Raw records:
_ _ _ _

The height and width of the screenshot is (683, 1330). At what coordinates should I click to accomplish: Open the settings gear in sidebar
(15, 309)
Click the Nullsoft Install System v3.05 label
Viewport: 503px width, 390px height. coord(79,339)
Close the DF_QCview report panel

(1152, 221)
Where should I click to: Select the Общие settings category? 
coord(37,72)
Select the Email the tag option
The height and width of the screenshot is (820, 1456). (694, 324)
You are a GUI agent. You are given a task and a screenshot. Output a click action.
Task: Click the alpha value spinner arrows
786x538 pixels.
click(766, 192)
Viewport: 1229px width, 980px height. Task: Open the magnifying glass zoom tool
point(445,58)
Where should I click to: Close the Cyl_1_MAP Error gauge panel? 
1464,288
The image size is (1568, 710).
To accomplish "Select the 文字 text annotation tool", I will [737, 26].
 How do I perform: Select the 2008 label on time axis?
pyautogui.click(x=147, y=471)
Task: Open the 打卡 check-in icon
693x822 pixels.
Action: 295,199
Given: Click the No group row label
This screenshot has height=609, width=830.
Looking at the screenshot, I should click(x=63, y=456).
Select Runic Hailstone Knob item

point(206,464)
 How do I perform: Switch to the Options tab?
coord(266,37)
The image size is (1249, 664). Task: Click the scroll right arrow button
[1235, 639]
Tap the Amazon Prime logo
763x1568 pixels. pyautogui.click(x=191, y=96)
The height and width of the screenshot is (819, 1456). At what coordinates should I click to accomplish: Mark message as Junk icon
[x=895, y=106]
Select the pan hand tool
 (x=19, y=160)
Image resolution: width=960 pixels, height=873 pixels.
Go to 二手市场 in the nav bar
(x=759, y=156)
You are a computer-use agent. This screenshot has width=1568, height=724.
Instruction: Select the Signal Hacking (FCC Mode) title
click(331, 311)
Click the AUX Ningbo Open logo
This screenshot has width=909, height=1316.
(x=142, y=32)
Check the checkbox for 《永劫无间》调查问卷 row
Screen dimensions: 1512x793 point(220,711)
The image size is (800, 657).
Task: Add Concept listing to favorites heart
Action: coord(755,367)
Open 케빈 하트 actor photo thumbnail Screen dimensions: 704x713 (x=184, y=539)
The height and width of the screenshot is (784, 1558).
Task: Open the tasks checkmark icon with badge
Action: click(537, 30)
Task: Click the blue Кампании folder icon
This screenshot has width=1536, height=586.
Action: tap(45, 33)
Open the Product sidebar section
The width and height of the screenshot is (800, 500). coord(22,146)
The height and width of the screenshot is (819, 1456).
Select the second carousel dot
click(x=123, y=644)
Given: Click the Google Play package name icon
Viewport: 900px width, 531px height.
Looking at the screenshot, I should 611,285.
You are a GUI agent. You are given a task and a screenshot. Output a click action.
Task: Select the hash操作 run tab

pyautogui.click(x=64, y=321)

_ _ _ _

Rewrite the data above, changing every "Select the" to "Choose the" and leaving the rest of each line unchanged.

The height and width of the screenshot is (683, 1330). At what coordinates should I click to accomplish: Open the settings gear in sidebar
(15, 309)
Click the Nullsoft Install System v3.05 label
Viewport: 503px width, 390px height. coord(79,339)
Close the DF_QCview report panel

(1152, 221)
Where should I click to: Choose the Общие settings category? 
coord(37,72)
Choose the Email the tag option
The height and width of the screenshot is (820, 1456). (694, 324)
You are a GUI agent. You are given a task and a screenshot. Output a click action.
Task: Click the alpha value spinner arrows
786x538 pixels.
click(766, 192)
Viewport: 1229px width, 980px height. Task: Open the magnifying glass zoom tool
point(445,58)
Where should I click to: Close the Cyl_1_MAP Error gauge panel? 
1464,288
The image size is (1568, 710).
To accomplish "Choose the 文字 text annotation tool", I will [737, 26].
 How do I perform: Choose the 2008 label on time axis?
pyautogui.click(x=147, y=471)
Task: Open the 打卡 check-in icon
693x822 pixels.
Action: 295,199
Given: Click the No group row label
This screenshot has height=609, width=830.
Looking at the screenshot, I should click(x=63, y=456).
Select Runic Hailstone Knob item

point(206,464)
 How do I perform: Switch to the Options tab?
coord(266,37)
The image size is (1249, 664). Task: Click the scroll right arrow button
[1235, 639]
Tap the Amazon Prime logo
763x1568 pixels. pyautogui.click(x=191, y=96)
The height and width of the screenshot is (819, 1456). At what coordinates should I click to accomplish: Mark message as Junk icon
[x=895, y=106]
Choose the pan hand tool
 (x=19, y=160)
Image resolution: width=960 pixels, height=873 pixels.
Go to 二手市场 in the nav bar
(x=759, y=156)
You are a computer-use agent. This screenshot has width=1568, height=724.
Instruction: Choose the Signal Hacking (FCC Mode) title
click(331, 311)
Click the AUX Ningbo Open logo
This screenshot has width=909, height=1316.
(x=142, y=32)
Check the checkbox for 《永劫无间》调查问卷 row
Screen dimensions: 1512x793 point(220,711)
The image size is (800, 657).
Task: Add Concept listing to favorites heart
Action: coord(755,367)
Open 케빈 하트 actor photo thumbnail Screen dimensions: 704x713 (x=184, y=539)
The height and width of the screenshot is (784, 1558).
Task: Open the tasks checkmark icon with badge
Action: click(537, 30)
Task: Click the blue Кампании folder icon
This screenshot has width=1536, height=586.
Action: tap(45, 33)
Open the Product sidebar section
The width and height of the screenshot is (800, 500). coord(22,146)
The height and width of the screenshot is (819, 1456).
Choose the second carousel dot
click(x=123, y=644)
Given: Click the Google Play package name icon
Viewport: 900px width, 531px height.
Looking at the screenshot, I should 611,285.
You are a GUI agent. You are given a task and a screenshot. Output a click action.
Task: Choose the hash操作 run tab

pyautogui.click(x=64, y=321)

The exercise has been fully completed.